== DATA EXCERPTS ==

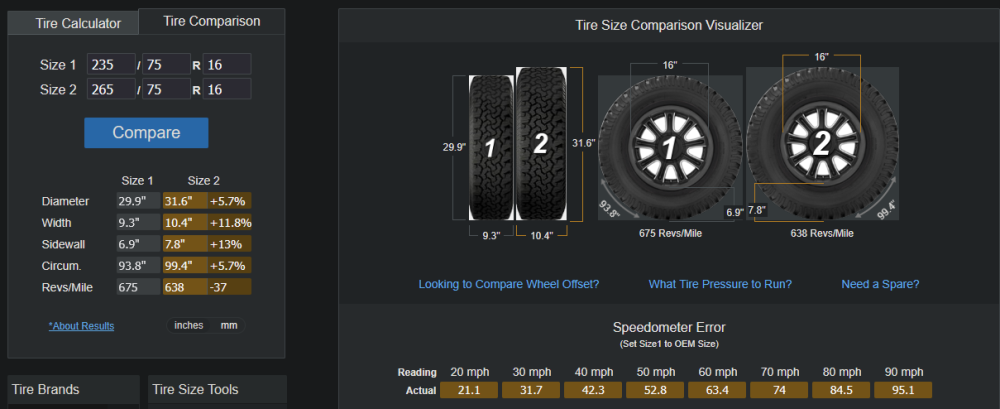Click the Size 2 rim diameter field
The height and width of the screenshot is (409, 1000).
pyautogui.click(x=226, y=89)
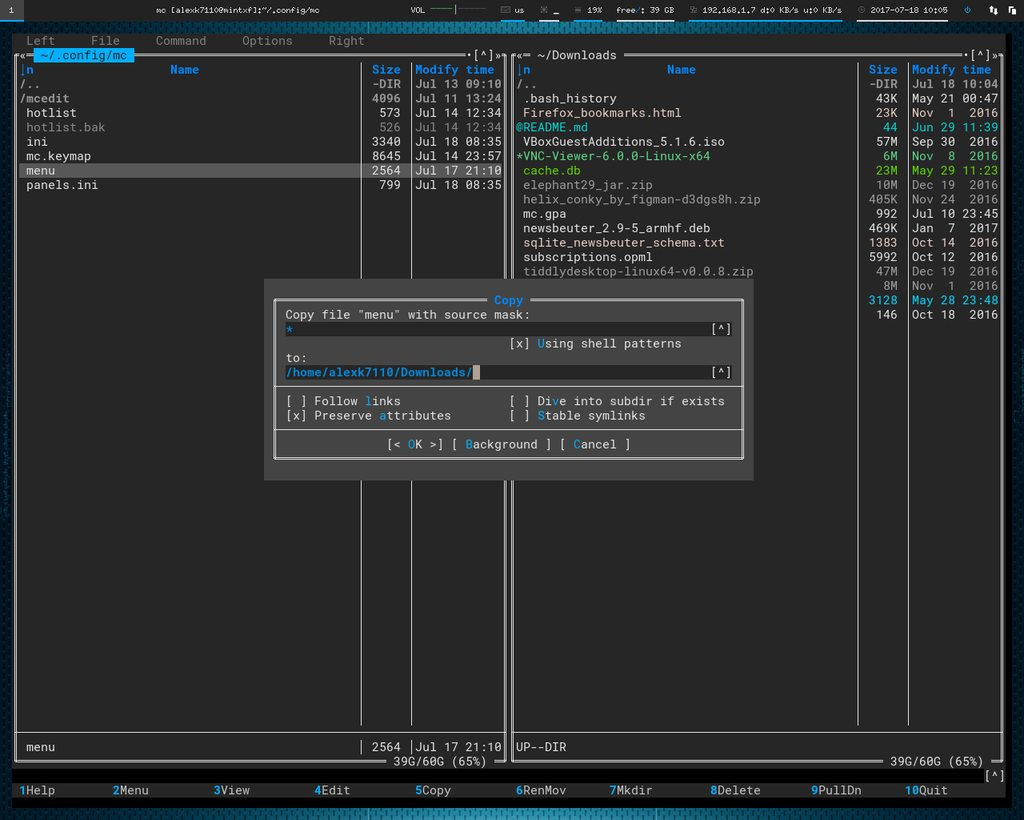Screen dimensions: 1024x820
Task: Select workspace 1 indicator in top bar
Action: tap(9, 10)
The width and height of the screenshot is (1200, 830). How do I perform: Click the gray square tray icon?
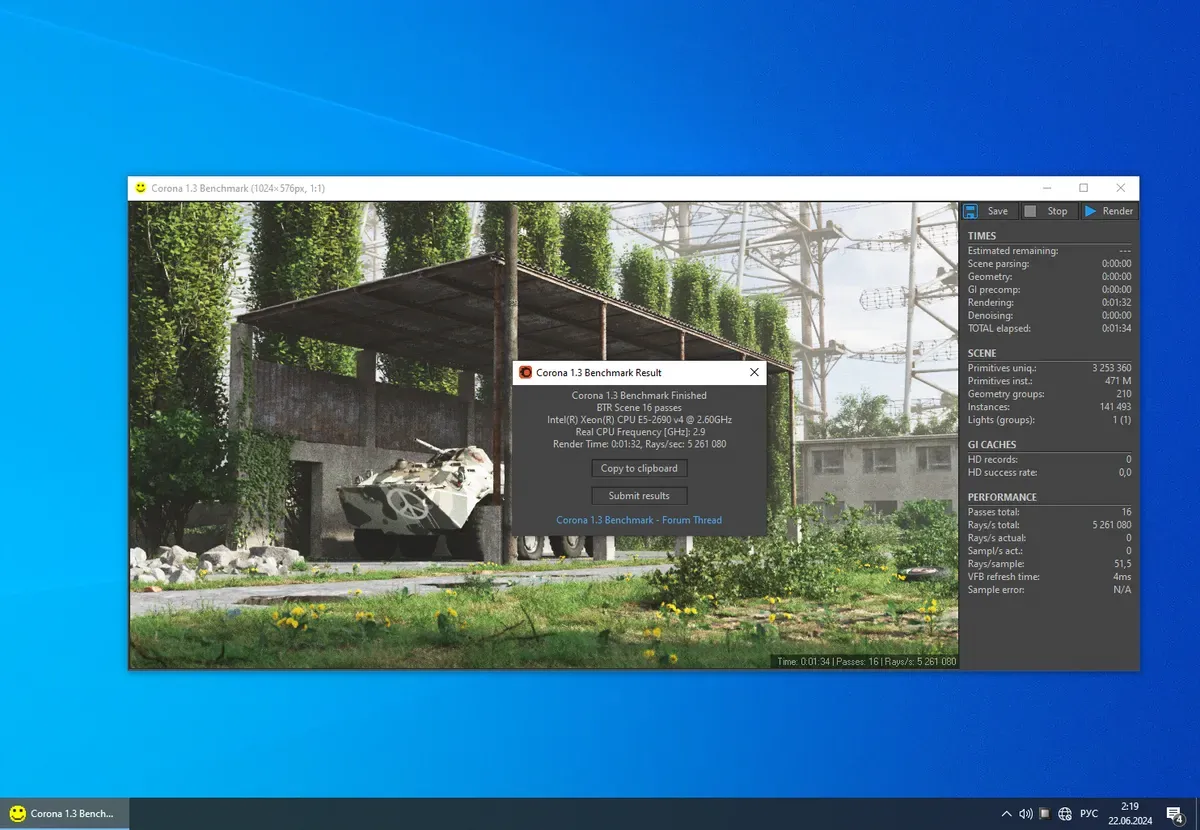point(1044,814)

===

WHAT THE EXERCISE ASKS → Please return each line of the entries above that contains the string "height". Treat uppercase and lowercase letters as different.

COMPLETED EXERCISE →
The height and width of the screenshot is (409, 1000).
The width and height of the screenshot is (1200, 830). How do I perform: Click the gray square tray icon?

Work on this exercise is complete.